▶ **Work order**
Look through the records below and collect all lines that hold the string "computer".

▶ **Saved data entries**
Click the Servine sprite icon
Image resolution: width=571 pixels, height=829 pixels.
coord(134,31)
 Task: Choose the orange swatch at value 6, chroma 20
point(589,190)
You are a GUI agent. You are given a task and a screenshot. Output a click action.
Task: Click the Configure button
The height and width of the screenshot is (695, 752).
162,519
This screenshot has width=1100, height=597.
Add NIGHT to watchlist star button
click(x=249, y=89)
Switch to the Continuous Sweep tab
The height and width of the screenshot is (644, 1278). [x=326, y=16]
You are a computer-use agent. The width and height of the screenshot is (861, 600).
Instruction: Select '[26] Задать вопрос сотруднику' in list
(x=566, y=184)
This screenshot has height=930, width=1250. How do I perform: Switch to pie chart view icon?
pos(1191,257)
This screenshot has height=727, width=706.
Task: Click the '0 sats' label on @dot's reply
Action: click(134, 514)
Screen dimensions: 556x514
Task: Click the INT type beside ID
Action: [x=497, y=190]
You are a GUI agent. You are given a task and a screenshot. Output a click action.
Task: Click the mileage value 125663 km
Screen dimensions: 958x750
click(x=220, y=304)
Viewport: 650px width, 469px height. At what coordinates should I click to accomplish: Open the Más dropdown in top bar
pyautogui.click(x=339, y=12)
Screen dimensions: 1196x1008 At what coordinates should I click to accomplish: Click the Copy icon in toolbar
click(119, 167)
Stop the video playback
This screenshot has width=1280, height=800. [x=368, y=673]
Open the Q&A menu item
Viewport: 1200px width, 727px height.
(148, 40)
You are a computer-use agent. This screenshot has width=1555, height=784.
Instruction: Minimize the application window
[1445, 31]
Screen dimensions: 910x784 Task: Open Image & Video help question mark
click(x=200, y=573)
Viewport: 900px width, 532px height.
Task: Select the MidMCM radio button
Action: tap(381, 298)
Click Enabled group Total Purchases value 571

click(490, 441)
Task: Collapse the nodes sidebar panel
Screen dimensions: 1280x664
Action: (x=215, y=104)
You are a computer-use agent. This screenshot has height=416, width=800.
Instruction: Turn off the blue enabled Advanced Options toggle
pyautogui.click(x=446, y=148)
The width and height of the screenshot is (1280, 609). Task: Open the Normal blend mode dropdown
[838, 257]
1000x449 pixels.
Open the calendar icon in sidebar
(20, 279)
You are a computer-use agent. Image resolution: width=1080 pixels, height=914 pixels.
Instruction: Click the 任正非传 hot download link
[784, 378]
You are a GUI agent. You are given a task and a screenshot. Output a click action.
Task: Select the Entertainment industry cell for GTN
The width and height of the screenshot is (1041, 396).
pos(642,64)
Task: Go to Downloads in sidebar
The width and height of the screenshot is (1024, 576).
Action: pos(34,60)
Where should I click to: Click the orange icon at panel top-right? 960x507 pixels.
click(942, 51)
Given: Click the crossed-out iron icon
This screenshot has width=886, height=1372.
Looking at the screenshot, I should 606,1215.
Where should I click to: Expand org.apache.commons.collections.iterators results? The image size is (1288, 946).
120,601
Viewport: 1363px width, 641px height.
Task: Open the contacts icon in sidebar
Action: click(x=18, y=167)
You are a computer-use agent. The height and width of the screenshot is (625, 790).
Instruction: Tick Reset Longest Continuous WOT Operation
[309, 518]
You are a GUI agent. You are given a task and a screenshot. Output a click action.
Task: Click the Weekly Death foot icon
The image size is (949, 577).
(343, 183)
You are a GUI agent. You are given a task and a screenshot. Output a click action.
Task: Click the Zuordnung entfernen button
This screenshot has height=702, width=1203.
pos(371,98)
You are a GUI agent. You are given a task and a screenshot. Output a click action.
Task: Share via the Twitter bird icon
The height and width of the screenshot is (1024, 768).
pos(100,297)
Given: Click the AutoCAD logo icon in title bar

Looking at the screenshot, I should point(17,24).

▶ **Reply**
You are a computer-use agent. The width and height of the screenshot is (861, 600).
You are a computer-use agent. This screenshot has width=1555, height=784.
You are a computer-use agent. This screenshot has height=416, width=800.
You are a computer-use agent. Image resolution: width=1080 pixels, height=914 pixels.
You are a computer-use agent. The height and width of the screenshot is (625, 790).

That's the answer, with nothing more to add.